From many points of view Great Britain has been marvellously well endowed by Nature. We have not only exceedingly rich coal-producing tracts and vast mineral wealth, but we have also, owing to the beneficial influence of a portion of the Gulf Stream, one of the finest climates in Europe for general agricultural and pastoral purposes. Had it not been for this last natural gift, the clearance of the primeval woods throughout Great Britain and Ireland, to such an extent that only 3.8 per cent. of the total area may now be classed as woodland, must inevitably have led to results that would have been disastrous to almost any agricultural utilization of the soil. And, apart from the prehistoric forests that produced our existing coal-measures, it is mainly to our original or primeval forests, and more especially to the wealth of oak timber which grew throughout the southern counties of England from three to five hundred years ago, that Britain owes her present proud position.

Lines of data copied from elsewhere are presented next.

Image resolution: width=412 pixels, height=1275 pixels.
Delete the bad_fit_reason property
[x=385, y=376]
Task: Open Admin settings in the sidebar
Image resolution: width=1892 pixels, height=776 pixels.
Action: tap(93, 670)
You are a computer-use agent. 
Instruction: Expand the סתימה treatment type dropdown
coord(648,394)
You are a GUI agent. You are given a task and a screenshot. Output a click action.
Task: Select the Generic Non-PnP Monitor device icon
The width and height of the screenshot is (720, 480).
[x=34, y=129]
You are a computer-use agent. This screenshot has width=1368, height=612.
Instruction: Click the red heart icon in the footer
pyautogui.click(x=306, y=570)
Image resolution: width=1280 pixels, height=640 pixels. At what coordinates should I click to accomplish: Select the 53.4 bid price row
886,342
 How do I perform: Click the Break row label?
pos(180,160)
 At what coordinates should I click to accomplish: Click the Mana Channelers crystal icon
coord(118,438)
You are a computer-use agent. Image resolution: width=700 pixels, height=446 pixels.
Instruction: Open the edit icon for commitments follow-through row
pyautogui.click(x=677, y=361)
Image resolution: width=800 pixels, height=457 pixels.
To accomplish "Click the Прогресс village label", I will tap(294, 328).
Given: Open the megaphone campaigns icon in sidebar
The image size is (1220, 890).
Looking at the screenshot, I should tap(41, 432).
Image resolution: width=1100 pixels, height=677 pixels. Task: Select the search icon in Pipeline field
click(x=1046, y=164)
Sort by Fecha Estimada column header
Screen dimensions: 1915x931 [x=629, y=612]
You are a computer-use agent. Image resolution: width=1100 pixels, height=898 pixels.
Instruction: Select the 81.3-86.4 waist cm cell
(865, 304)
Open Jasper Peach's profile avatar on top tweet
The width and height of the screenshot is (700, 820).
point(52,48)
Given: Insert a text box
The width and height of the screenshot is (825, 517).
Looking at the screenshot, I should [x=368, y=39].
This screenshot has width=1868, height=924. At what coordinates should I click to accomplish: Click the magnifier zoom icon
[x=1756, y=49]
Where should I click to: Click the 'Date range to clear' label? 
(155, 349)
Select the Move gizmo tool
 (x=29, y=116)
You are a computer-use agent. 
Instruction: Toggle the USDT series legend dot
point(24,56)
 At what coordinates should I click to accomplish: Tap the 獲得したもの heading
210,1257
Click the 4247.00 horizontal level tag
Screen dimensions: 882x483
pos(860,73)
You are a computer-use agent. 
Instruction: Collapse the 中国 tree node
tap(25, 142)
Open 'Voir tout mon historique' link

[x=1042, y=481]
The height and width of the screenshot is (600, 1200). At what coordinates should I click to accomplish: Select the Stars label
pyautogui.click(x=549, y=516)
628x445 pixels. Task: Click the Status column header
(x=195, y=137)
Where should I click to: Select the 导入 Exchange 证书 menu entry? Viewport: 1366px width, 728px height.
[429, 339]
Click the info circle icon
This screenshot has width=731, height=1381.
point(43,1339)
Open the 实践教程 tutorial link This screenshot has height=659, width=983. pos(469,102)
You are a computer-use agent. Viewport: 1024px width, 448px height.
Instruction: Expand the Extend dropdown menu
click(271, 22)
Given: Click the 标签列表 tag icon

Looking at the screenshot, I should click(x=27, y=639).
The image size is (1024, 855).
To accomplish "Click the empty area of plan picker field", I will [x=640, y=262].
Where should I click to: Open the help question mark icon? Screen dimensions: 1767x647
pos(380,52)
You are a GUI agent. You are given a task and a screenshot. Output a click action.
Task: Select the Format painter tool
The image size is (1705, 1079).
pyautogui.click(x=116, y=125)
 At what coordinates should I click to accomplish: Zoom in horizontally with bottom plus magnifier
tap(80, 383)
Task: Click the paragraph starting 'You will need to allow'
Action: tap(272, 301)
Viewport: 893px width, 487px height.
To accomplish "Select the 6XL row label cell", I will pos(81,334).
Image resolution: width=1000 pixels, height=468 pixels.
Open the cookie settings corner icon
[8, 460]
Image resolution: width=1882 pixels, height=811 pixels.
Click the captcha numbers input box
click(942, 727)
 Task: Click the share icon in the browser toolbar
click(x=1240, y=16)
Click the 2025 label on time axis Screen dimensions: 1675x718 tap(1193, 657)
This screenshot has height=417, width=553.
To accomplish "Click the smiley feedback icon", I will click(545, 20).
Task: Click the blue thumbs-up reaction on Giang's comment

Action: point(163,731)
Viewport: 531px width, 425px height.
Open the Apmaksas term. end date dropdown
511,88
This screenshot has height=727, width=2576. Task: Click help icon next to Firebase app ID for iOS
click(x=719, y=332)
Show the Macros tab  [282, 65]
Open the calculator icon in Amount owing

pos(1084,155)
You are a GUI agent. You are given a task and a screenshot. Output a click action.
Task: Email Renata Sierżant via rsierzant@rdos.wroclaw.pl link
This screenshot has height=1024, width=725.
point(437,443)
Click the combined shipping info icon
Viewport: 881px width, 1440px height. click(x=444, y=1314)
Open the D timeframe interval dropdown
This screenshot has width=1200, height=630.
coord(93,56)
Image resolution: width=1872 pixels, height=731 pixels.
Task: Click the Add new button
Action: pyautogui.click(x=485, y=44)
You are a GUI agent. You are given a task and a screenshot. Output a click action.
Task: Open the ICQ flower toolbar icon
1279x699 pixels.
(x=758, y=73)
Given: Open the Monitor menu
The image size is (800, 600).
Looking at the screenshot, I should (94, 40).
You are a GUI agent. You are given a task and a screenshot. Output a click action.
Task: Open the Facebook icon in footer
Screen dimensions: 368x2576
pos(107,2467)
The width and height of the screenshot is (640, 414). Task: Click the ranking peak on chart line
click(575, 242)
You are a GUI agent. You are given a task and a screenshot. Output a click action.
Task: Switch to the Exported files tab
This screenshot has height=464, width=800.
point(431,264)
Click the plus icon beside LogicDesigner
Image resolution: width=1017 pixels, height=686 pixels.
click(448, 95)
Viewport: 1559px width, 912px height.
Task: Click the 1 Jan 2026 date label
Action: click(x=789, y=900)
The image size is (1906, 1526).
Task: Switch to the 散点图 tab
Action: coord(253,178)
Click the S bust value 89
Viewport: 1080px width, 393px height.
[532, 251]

Without the wealth of oak that was produced abundantly in southern England, British supremacy on the sea would probably not have been attained.

Even so early as the time of Charles II., grave national apprehensions were raised regarding the continuous supply of oak timber for the king's navy. Very great importance was from this point of view attached to the first Report of the Commissioners of Woods, Forests, and Land Revenues presented to the House of Commons in 1812. The latter was reviewed along with another Report bearing on the same subject in No. 19 of this Review for October 1813 (vol. x. pp. 1-30). It is curious to read with the light of our present knowledge, the following prophecy with which that article concludes : 'The vast quantity of fine elm that used to be buried under the streets of this metropolis and other large cities to convey water, is now almost wholly superseded by iron and stone-in fine, we are now so far advanced in the iron age that, in the worst of events, we should not absolutely despair of being able to substitute for our wooden walls, ships wholly constructed of iron.'

"Quarterly Review,' Oct. 1813, vol. x. p. 30.

*

During the eighty-one years that have elapsed since the above was written, this prophecy has been indeed far more than fulfilled, as comparatively little of the timber used in the construction of vessels of war and ocean-going steamers now consists of oak. The use of timber has also been supplanted in very many other cases by the substitution of iron. But, on the other hand, new uses have sprung up for wood in manner that could hardly have been dreamed of eighty years ago.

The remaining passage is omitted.